A proposition is analytic if true or false in virtue of its meaning only. The contradiction of an analytic truth is nonsense. Example: red is a colour. Bachelors are unmarried.
It is synthetic if true or false in virtue of the world. The contradiction of a synthetic truth is meaningful (albeit false). Example: human blood is red. John is a bachelor.
It is known a priori if you don't need experience to know its truth value (example: math and conceptual analysis), a posteriori otherwise (scientific truth, facts).
Intuitively, analytic and a priori seem to go together, and synthetic and a posteriori as well. You don't need experience if the meaning only is at stake, otherwise you do need input from the world. Kant however assumed that some mathematical and metaphysical statements are synthetic a priori, a priori because they are known by intuition only, yet synthetic because their contradiction is not absurd. Example: the axioms of euclidean geometry. One can formulate consistent non-euclidean geometries, but Euclid's axioms are true in virtue of physical space and known a-priori (because according to Kant, space is a condition of experience).

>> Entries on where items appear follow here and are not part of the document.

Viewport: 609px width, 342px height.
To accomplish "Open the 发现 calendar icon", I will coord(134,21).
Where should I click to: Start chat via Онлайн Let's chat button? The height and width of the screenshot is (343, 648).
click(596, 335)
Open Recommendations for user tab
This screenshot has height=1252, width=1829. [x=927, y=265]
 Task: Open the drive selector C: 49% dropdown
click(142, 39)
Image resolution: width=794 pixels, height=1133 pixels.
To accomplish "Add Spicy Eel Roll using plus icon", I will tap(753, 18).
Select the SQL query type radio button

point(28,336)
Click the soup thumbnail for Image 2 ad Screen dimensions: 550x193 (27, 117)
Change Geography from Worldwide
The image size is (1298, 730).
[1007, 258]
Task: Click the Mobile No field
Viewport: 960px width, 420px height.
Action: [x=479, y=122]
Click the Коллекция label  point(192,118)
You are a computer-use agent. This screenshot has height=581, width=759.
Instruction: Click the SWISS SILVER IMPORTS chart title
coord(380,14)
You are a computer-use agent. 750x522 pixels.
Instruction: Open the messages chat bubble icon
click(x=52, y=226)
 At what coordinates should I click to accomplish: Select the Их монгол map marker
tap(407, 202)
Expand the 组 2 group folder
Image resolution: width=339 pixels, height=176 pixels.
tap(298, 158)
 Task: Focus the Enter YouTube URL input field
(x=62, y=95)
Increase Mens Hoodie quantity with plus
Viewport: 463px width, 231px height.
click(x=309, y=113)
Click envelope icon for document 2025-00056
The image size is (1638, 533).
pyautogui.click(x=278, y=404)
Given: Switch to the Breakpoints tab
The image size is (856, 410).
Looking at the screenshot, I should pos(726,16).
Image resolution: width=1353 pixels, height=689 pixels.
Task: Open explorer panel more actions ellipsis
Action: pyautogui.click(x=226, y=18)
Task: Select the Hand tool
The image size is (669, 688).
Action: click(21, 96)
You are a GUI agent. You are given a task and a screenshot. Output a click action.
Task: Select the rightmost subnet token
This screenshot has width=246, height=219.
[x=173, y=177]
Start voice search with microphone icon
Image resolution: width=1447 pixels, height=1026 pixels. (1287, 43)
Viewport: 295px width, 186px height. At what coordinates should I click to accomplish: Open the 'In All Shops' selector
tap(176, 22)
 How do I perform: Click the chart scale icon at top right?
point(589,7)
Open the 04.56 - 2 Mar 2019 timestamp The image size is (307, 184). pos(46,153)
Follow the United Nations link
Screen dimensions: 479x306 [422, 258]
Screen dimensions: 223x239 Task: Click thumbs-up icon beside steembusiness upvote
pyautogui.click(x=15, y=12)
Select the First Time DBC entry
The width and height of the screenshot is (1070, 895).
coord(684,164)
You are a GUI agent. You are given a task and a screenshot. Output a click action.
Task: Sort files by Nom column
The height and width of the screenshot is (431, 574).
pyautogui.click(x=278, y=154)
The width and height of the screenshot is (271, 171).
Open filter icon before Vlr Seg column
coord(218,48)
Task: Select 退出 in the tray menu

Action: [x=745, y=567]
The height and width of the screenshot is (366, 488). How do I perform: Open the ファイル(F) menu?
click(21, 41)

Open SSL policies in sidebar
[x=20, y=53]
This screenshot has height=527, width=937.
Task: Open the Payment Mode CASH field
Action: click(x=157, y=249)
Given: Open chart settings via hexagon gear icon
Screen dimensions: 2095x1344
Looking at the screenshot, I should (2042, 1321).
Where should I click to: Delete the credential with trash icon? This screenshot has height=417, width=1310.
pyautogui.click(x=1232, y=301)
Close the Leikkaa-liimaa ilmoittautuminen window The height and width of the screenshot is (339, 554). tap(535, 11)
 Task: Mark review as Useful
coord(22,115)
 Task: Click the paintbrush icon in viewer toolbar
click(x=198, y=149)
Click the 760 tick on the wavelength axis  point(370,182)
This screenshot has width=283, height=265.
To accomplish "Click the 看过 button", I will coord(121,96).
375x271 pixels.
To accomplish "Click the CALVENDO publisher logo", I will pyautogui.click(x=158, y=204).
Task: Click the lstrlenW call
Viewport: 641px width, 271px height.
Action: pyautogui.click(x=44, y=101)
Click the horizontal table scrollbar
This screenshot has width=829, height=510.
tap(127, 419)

This assumption was challenged afterwards (notably, euclidean geometry is not the geometry of physical space, so math axioms might be pure linguistic conventions).
Finally Quine challenged the analytic synthetic distinction on the ground that one cannot distinguish clearly the linguistic and factual components of a sentence. Quine believed there is no such thing as a-priori meaning.
A third important, related dichotomy is necessity / contingency. Traditionnaly, empiricists conflate analycity and necessity but Kripke challenged this (he assumes some metaphysical necessities are synthetic, such as gold's atomic number).
I've never heard of analytic a posteriori, although Kripke gave examples of analytic contingency, such as the choice of a conventional measurement unit.